Minutes before the 10pm airtime Friday in Egypt, CBC network pulled the Bassem Youssef show. Instead, viewers saw a statement that there were contractual and content issues. This was the networks response the first show, which aired last week, kicking off his third season. The Bassem Youssef show is a satire show on political topics modeled after Jon Stewart’s The Daily Show.
In the episode, Youssef criticized Morsi’s administration, examined the actions of the current government and taunted the army chief, General Abdel Fatah al-Sisi.
Youssef said “I definitely do not support the people who attacked us, accused us of heresy, had the gallows ready for us, and publicly demanded our arrest,” but also, “at the same time, I don’t support the hypocrisy, deification, pharoahisation and the repetition of the mistakes of the past 30 or even 60 years.”

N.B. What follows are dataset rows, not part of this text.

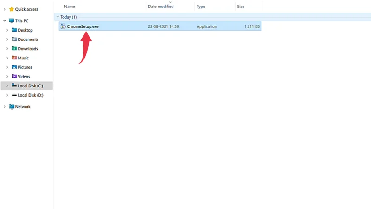This screenshot has width=371, height=209.
Task: Select the Quick access star icon
Action: (x=12, y=9)
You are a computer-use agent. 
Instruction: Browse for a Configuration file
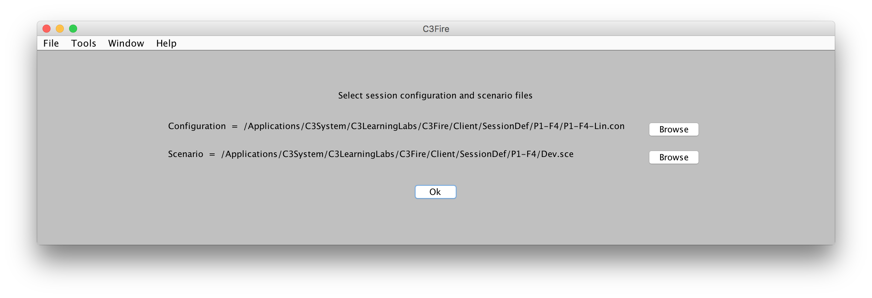point(674,129)
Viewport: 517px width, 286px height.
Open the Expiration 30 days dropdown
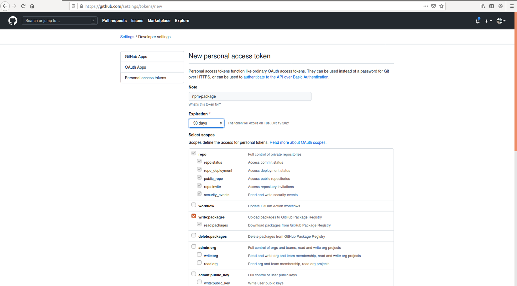[x=206, y=123]
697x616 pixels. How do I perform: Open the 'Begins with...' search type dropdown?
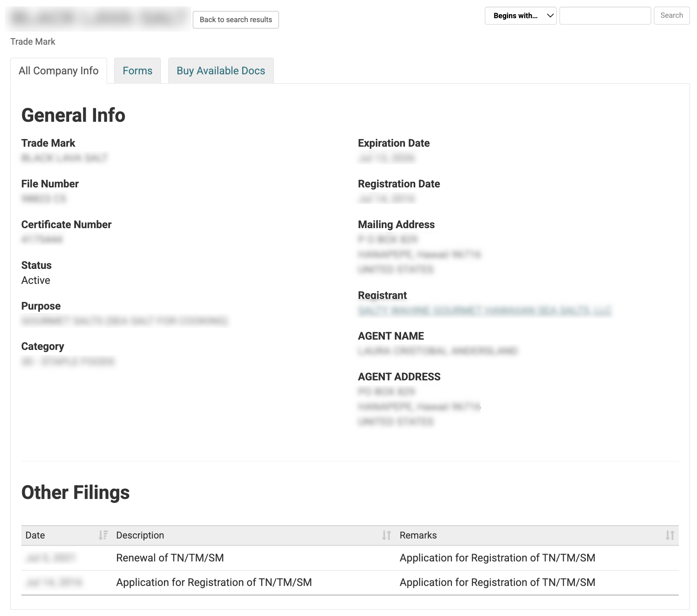click(x=520, y=16)
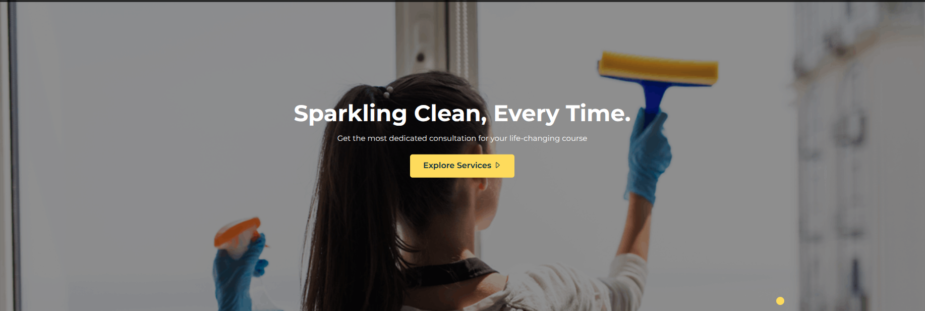Image resolution: width=925 pixels, height=311 pixels.
Task: Click the yellow squeegee in the hero image
Action: pyautogui.click(x=658, y=68)
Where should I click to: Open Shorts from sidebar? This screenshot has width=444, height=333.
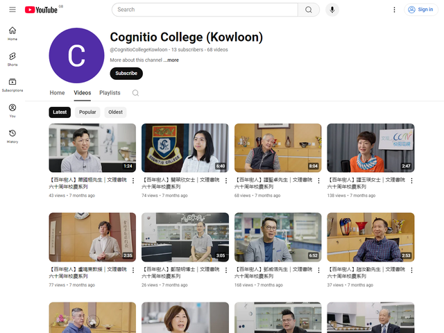[12, 59]
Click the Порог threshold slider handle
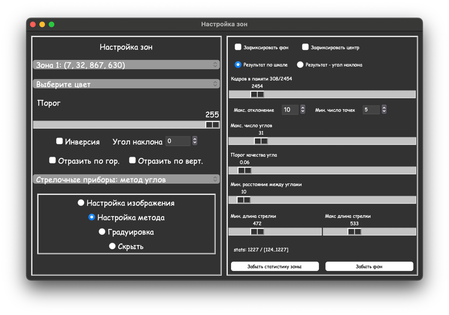 click(x=212, y=125)
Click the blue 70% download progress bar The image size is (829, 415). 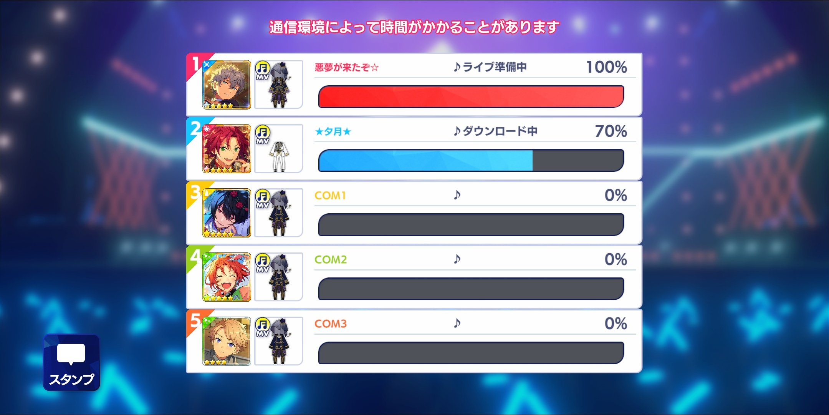(471, 160)

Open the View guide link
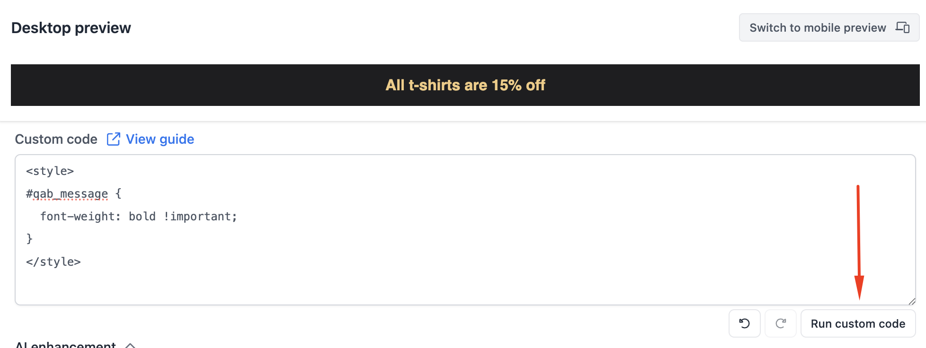click(x=160, y=139)
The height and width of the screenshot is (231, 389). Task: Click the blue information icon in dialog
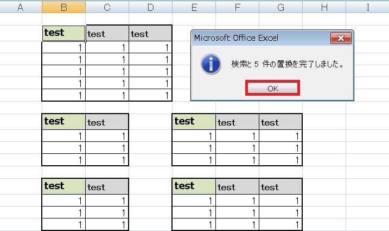(211, 64)
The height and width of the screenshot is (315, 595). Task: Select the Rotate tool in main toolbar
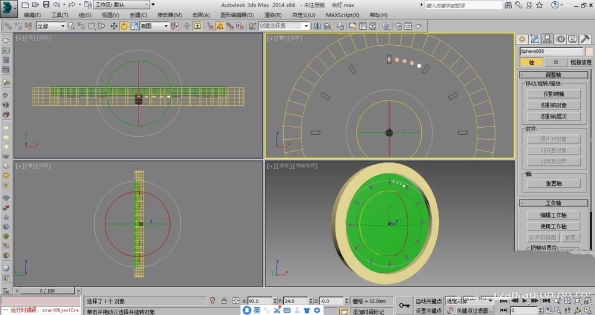click(x=124, y=26)
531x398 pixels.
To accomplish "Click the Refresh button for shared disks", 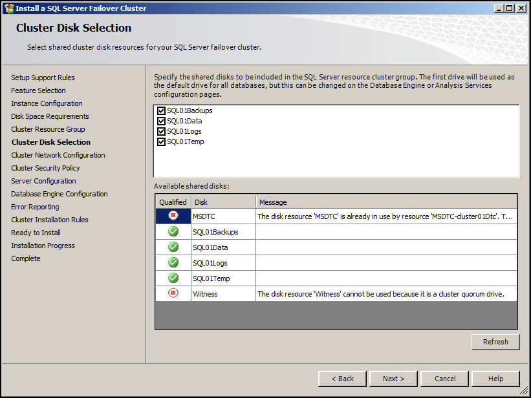I will click(x=495, y=342).
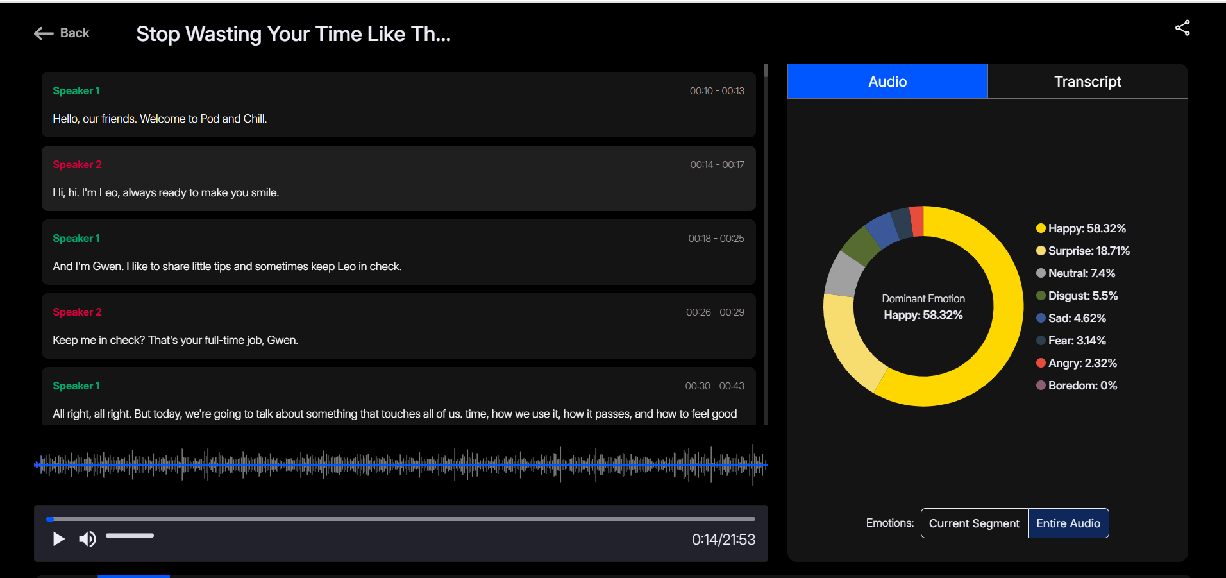1226x578 pixels.
Task: Click the Disgust legend color dot
Action: pyautogui.click(x=1041, y=296)
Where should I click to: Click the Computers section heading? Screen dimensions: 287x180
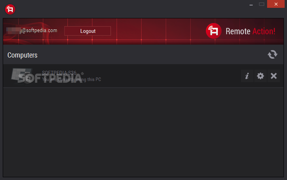point(22,55)
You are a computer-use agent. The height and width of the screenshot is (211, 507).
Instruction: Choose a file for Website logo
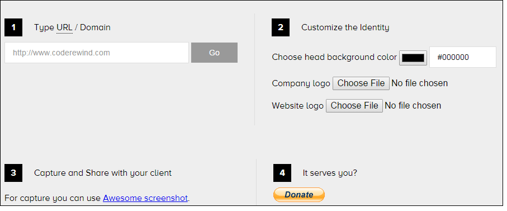coord(354,105)
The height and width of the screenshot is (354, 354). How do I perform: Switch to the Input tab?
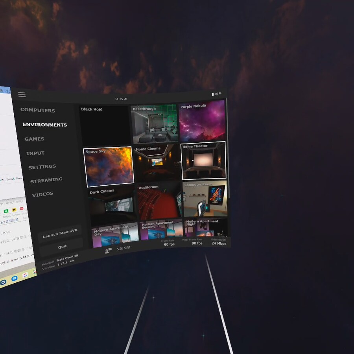pyautogui.click(x=35, y=153)
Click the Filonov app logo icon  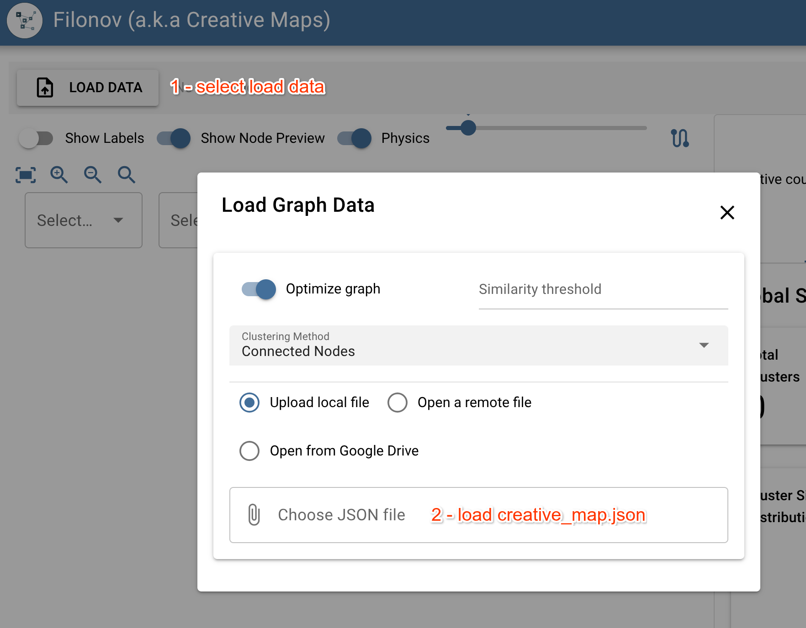click(x=25, y=21)
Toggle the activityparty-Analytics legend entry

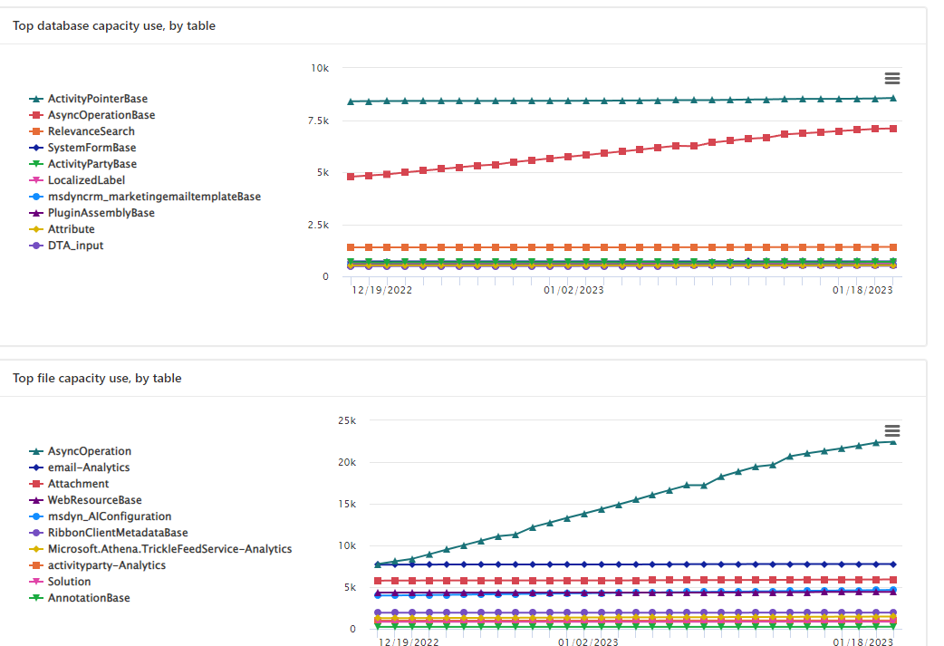point(106,565)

After clarifying his dislike for the dictatorships of Hosni Mubarak, Anwar Sadat and Gamal Abdel Nasser, he made the remark that likely got him removed from broadcasting: “What we fear is that fascism in the name of religion will be replaced by fascism in the name of patriotism and national security.”
The direct attack on the current leaders, General Abdel Fatah al-Sisi and the military, created enough controversy for CBC to issue a public statement distancing the network from the statements Youssef made.
This week, the CBC broadcaster, on behalf of the board, stated “CBC will continue to be supportive of the basics of national sentiment and popular will and is keen on not using phrases and innuendos that may lead to mocking national sentiment or symbols of the Egyptian state.”
One thing is clear: CBC is not keen on freedom of speech. This is not rare in the broadcasting world, even in the US. In 2002, Bill Maher’s show, Politically Incorrect, was kicked off air by ABC network for his statement that grossly compared American politicians with Al Qaeda.
“We have been the cowards, lobbing cruise missiles from 2,000 miles away. That’s cowardly. Staying in the airplane when it hits the building, say what you want about it, it’s not cowardly.”
Now, Bill Maher airs on Real Time With Bill Maher, on the HBO network where he says what he wants. However, that option may not be possible for Bassem Youssef.
Friday morning, Bassem Youssef flew to United Arab Emirates. It has not been confirmed if the trip was directly related to the cancellation of the show. It is clear that Youssef knew a backlash would follow because he taunted censorship in his last broadcast. “Nobody will tell us what to say. We shall say what we want.” Then he jokingly pulled a new script from inside his desk, which would replace the current one. Hopefully, that will be the case because viewers of the program tune in for his honest satire.